When I first met Dave and Linda, they had a yellow Labrador named Monte. And I had one named Davis. In fact, it was Davis who brought me close to Dave and Linda. Shortly after meeting us, they volunteered to watch Davis whenever I traveled as a way of supporting me in my animal advocacy efforts.

I could do an hour-long comedy routine with the material generated from the situations that Dave and Linda found themselves in with that crazy dog.

But despite the challenges he always posed to them, they never said “hey Jennifer, please stop asking us to watch that dog.” Nope, they made him the original V-dog poster child. Because they loved him and accepted him for who he was.

And that’s just how Dave treated me too. He offered countless words of encouragement – and sometimes tough love – on the many occasions I sat in their dog Panda’s chair in their living room, crying or bemoaning some personal or professional difficulty.

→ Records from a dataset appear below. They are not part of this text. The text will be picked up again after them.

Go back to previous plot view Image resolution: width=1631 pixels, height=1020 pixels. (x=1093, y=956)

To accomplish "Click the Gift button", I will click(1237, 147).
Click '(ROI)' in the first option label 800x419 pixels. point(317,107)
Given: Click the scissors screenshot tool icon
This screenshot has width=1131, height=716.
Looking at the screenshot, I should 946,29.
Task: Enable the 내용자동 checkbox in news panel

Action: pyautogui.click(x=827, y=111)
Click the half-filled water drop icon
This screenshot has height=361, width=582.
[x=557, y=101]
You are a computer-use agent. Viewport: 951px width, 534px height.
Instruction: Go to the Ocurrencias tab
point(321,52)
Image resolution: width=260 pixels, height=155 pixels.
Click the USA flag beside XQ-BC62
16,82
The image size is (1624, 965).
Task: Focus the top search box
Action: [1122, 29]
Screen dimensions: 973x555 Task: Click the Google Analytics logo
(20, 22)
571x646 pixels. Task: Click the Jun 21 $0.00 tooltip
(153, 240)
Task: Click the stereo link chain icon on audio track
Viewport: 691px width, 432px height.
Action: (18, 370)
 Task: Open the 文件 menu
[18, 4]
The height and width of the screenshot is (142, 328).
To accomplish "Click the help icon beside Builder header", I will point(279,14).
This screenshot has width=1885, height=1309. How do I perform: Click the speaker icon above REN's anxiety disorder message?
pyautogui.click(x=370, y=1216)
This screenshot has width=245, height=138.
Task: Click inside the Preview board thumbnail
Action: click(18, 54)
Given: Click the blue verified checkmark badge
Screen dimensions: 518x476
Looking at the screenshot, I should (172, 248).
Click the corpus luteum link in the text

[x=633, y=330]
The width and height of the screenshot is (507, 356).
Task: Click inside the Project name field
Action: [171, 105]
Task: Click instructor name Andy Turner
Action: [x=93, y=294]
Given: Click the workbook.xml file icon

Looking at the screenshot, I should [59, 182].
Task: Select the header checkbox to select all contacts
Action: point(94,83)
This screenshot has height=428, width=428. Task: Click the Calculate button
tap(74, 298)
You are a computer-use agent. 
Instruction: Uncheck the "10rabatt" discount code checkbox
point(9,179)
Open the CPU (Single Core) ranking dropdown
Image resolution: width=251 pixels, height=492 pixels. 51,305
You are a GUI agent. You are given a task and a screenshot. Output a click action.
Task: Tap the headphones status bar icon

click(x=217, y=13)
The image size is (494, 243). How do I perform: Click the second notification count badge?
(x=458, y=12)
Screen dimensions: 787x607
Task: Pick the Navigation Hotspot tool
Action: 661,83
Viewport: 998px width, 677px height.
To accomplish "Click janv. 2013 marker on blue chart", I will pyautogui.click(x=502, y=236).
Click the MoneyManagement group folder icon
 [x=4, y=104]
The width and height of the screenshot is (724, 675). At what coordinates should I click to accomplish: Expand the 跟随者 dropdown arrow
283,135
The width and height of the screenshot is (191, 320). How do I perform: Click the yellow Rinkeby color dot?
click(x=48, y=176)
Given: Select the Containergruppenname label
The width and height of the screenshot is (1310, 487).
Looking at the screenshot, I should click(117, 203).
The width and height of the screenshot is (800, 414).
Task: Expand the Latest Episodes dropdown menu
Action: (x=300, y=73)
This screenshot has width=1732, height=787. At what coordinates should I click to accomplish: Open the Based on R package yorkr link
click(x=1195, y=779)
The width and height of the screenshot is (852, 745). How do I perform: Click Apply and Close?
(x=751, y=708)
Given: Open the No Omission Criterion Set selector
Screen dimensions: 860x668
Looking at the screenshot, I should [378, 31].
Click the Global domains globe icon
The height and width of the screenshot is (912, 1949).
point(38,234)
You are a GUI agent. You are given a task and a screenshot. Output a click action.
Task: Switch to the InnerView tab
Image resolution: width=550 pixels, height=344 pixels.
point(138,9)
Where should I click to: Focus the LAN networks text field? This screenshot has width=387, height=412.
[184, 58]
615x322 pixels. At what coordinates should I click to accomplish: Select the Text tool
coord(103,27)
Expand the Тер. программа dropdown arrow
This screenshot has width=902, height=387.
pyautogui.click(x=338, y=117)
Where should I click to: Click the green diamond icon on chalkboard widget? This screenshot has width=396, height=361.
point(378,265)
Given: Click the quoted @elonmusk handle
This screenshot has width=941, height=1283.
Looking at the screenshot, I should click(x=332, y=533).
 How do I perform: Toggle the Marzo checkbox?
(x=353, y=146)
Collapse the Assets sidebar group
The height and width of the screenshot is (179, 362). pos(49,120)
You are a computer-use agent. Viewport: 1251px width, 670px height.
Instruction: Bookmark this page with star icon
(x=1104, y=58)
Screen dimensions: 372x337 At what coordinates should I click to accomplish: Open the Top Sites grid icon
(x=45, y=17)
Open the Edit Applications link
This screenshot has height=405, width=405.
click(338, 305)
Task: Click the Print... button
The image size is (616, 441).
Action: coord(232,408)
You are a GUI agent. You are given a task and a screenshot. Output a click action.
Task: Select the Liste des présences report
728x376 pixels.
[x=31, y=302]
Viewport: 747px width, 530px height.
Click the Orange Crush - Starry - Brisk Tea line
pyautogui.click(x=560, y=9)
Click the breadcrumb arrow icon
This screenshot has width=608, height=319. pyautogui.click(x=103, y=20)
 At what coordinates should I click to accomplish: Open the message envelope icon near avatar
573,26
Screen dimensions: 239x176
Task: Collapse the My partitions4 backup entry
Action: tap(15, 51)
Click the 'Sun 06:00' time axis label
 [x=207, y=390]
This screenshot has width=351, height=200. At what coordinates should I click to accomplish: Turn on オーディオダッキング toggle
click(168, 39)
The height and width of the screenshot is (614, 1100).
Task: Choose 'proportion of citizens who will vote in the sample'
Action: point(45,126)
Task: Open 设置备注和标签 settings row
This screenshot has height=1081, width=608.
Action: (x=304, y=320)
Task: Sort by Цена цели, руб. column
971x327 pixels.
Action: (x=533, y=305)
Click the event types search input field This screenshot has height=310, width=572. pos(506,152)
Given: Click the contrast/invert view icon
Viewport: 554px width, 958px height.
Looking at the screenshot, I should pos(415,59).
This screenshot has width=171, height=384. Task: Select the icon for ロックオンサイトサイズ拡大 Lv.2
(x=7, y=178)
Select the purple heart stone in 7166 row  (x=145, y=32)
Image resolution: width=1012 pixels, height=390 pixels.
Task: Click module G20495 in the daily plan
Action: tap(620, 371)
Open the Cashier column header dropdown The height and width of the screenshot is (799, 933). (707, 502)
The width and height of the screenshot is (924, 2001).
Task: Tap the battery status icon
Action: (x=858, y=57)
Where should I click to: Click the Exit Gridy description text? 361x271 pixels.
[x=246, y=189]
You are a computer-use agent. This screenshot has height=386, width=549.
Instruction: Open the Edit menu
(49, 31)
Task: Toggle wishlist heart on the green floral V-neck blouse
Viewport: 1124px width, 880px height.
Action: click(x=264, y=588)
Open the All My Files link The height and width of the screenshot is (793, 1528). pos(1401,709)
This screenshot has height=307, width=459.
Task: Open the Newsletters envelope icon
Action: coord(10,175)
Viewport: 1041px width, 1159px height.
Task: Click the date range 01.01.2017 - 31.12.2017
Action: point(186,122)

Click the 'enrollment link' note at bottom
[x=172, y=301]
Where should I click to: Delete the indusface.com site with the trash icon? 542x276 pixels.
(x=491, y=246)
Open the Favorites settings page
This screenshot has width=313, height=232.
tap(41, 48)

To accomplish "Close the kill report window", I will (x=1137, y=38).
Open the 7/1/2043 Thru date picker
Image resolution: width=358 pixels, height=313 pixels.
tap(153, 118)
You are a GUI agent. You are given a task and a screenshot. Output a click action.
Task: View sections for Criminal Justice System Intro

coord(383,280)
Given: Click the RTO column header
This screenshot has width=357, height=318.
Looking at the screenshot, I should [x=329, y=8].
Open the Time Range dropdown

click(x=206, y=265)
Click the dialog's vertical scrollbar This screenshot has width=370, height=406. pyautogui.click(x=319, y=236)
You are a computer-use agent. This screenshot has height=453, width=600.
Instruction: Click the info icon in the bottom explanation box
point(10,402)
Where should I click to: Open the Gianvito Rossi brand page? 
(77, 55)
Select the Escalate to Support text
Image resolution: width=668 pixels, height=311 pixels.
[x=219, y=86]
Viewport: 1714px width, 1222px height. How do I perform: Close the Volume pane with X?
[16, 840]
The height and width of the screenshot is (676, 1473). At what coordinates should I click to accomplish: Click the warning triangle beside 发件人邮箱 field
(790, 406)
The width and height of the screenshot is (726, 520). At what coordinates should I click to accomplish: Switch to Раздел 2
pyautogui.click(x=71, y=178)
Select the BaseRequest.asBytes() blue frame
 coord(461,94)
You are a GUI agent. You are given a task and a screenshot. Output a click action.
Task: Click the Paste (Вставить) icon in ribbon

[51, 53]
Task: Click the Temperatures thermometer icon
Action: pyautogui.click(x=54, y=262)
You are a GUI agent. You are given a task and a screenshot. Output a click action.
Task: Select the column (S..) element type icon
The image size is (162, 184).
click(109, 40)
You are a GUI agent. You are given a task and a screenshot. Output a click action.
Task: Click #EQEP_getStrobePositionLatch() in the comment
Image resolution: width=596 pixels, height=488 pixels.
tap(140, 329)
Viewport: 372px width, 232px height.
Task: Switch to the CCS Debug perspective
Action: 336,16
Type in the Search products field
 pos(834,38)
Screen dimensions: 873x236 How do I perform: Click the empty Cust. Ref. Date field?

Upon reflection, I can’t recall Dave even one time saying he wasn’t available or didn’t have time for me. He sometimes made me go for a really long, really fast-paced dog walk with him, but he always fit me in. And since he died I have learned that was so many other people’s experience too. I am astonished by the ability Dave had to love so many, so well.

One thing I’ve really struggled with this past month is the reality that I’ll have to learn to stop saying “Dave and Linda” like it is one word. Because as special a person as Dave was as an individual, Linda was always there too, offering me just as much support, although with fewer desserts and beers and more “Go Vegan” t-shirts and oil-free food.

Like everyone here, I miss Dave and I will continue to miss him. Especially his smile, his laugh and his judgment-free and unconditional fatherly love.

But I am finding some peace by picturing him hiking with Monte and Davis – three happy Labradors in their version of heaven.